Park Nohae (; born 1957) is South Korean poet, photographer and activist. His original name was Park Gi-pyeong ().

Biography
Park Nohae was born in 1957 in Hampyeong, South Jeolla Province, a southern province of South Korea, and grew up in a farming town, Beolgyo, Goheung. Both his father, a pansori singer, who had participated in Korea’s independence and progressive movements, and his mother who was a devout Catholic, greatly influenced him from his childhood. Later, his brother became a priest and headed the Catholic Priests Association for Justice that took a leading role in the democratization of South Korea, and his younger sister became a nun. At the age of seven when his father suddenly passed away, his fate began to get on a wild journey, as his family became poor, and the family members had to be separated from each other. Such misfortune and solitude at his early age made him get immersed in reading and writing.

Task:
Transcribe the entire text on Park Nohae word for word. The items that come next have no connection to the text on Park Nohae.

Extracted entries:
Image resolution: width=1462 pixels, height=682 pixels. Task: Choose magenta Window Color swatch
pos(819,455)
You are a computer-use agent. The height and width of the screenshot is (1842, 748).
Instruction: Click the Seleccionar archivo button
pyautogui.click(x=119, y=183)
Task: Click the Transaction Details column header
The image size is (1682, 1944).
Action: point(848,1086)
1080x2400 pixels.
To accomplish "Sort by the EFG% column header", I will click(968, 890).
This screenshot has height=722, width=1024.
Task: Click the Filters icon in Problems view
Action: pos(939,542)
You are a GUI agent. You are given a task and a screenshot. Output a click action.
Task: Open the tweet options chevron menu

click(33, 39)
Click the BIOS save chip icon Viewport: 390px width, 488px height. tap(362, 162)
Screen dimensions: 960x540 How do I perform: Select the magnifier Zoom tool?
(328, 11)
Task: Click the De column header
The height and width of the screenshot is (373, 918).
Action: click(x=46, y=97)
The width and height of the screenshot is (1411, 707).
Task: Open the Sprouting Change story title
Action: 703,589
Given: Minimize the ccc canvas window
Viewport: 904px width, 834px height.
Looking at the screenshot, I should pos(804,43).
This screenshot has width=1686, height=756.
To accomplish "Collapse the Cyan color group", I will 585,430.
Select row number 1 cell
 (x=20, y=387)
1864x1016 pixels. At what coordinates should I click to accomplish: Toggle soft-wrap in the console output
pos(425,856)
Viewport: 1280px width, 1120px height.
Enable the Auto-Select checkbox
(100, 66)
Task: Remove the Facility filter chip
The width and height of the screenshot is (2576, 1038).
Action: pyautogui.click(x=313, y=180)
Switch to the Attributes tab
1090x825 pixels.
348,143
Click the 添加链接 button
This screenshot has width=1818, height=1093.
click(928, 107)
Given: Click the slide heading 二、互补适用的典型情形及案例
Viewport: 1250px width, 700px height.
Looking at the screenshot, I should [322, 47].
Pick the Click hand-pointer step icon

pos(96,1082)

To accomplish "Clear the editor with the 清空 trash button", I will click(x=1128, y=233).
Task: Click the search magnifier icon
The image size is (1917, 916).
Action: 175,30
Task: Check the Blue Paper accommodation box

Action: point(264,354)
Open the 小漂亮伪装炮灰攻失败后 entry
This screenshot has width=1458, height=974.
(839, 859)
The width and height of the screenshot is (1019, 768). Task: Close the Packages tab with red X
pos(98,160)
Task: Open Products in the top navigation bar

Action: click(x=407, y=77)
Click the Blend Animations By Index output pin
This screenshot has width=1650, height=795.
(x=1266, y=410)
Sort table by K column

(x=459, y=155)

Exercise response:
Park Nohae (; born 1957) is South Korean poet, photographer and activist. His original name was Park Gi-pyeong ().

Biography
Park Nohae was born in 1957 in Hampyeong, South Jeolla Province, a southern province of South Korea, and grew up in a farming town, Beolgyo, Goheung. Both his father, a pansori singer, who had participated in Korea’s independence and progressive movements, and his mother who was a devout Catholic, greatly influenced him from his childhood. Later, his brother became a priest and headed the Catholic Priests Association for Justice that took a leading role in the democratization of South Korea, and his younger sister became a nun. At the age of seven when his father suddenly passed away, his fate began to get on a wild journey, as his family became poor, and the family members had to be separated from each other. Such misfortune and solitude at his early age made him get immersed in reading and writing.